La NBA et les joueurs se foutent de notre gueule

Personne n'avait envie de jouer le All-Star Game NBA dimanche. Personne.

La NBA et les joueurs se foutent de notre gueule

Ils se foutent de notre gueule. Un des journalistes intervenant pendant mon cursus nous avait un jour avoué qu’il commençait à écrire ses papiers par « il(s) se foute(nt) de notre gueule » pour se mettre dans un ton plus agressif quand il voulait dénoncer quelque chose. Une fois l’article terminé, il enlevait sa première phrase. Là, même pas besoin de la retirer : les joueurs NBA, enfin les All-Stars, se foutent de notre gueule.

Mais c’est quoi ce… match… non, impossible d’écrire match… c’est quoi ce… truc ? Cette parodie. 211-186. Yep, c’est le score et non une faute de frappe. 211 à 186 pour la Conférence Est, vainqueur du All-Star Game 2024 à Indianapolis. Comme le disait Adam Silver d’un ton très plat pour bien marquer son agacement et sa gêne : « félicitations. »

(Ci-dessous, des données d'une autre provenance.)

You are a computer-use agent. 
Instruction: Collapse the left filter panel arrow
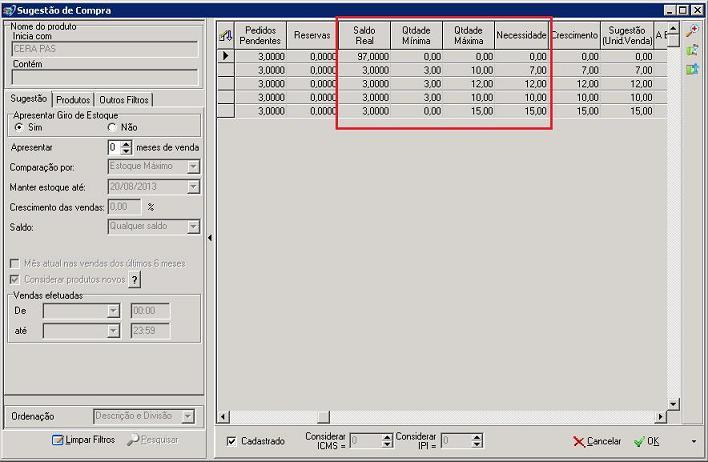[210, 238]
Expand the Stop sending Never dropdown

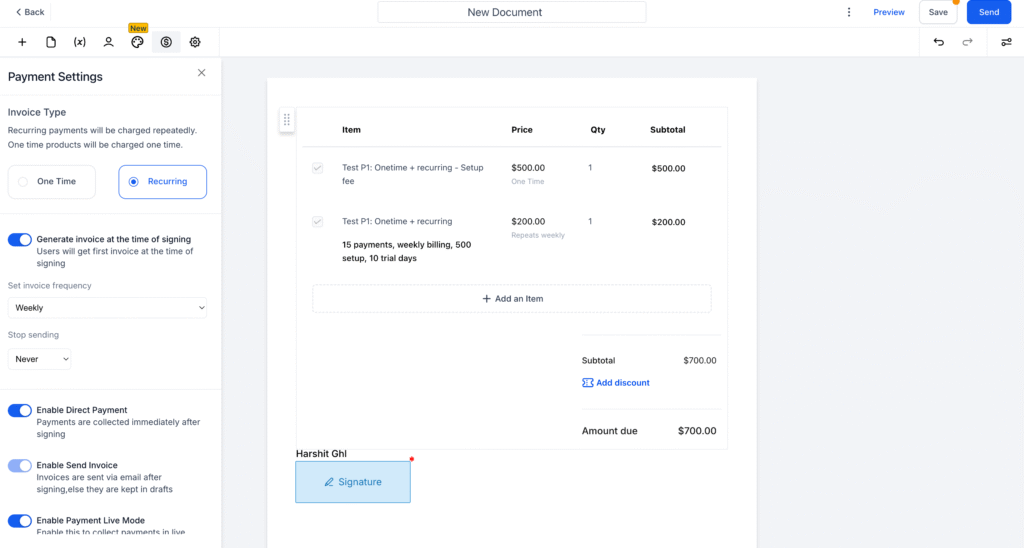tap(39, 359)
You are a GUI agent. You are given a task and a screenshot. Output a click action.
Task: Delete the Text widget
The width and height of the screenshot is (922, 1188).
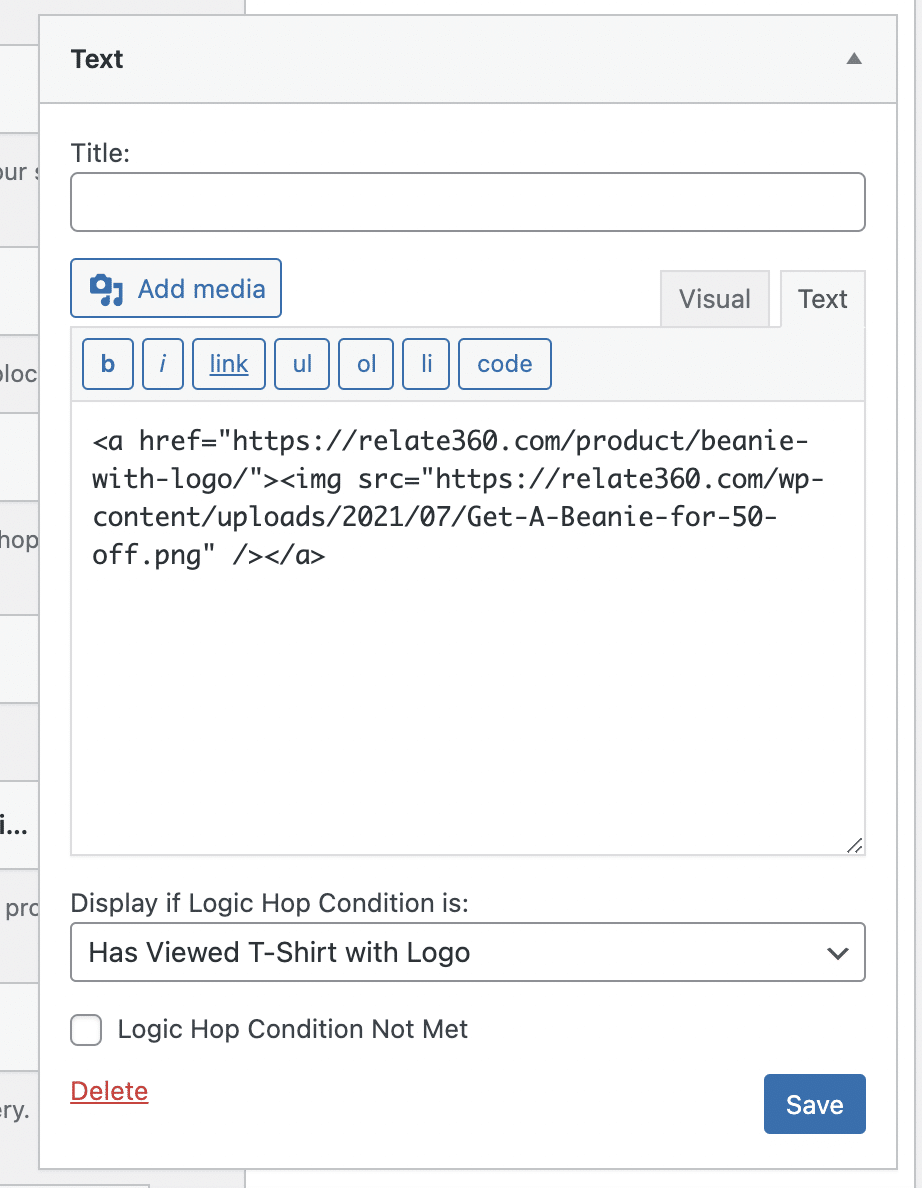pos(108,1091)
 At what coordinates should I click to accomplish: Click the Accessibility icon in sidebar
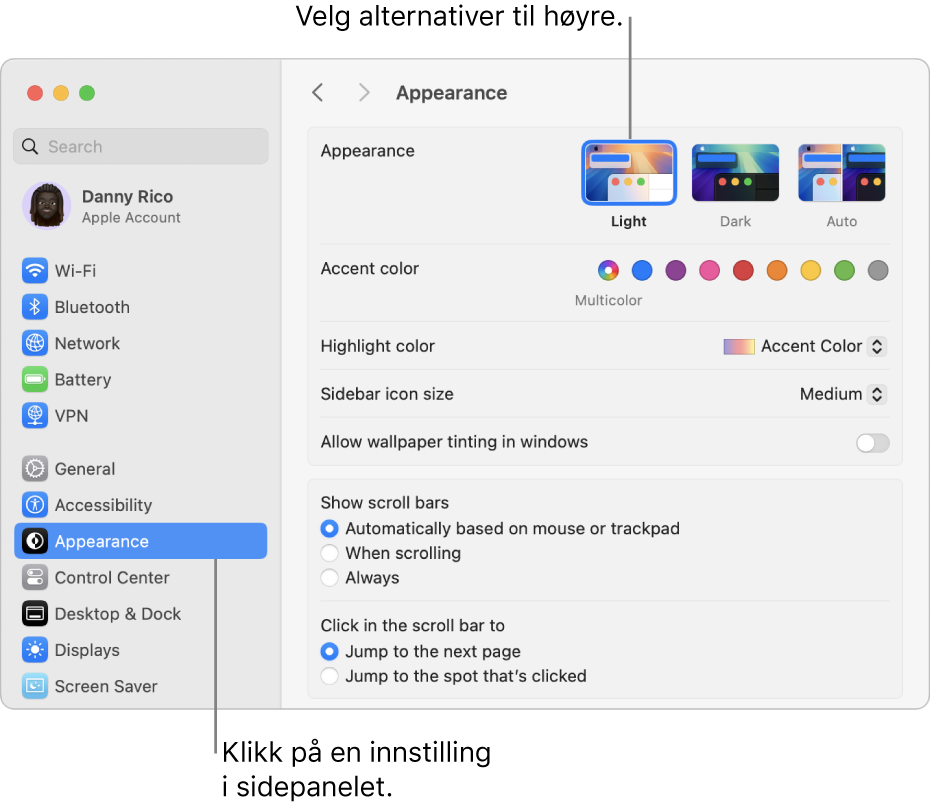pos(35,505)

211 points, c’est évidemment un record. 397 au total sur la soirée. Un record aussi sur une mi-temps (193, dont 104 pour l’Est). 167 tentatives à trois-points. 67 marqués, dont 42 pour l’Est. Plus de la moitié des tirs pris dimanche ont été derrière l’arc, souvent bien, bien au-delà. Luka Doncic a l’air de vouloir jouer quand il balance un missile depuis son camp ? Franchement.

Bien sûr qu’il fallait être naïf pour s’attendre à autre chose. Le All-Star Game, ça fait bien longtemps que la plupart d’entre nous n’en espèrent plus rien ou ne le regardent tout simplement plus. Parce que l’esprit enfantin qui nous faisait apprécier l’évènement a disparu. Ou parce que les joueurs se foutent de notre gueule. Mais l’ironie, c’est que la ligue, elle, continue de tout faire pour essayer de rendre son classique de février un peu plus attractif.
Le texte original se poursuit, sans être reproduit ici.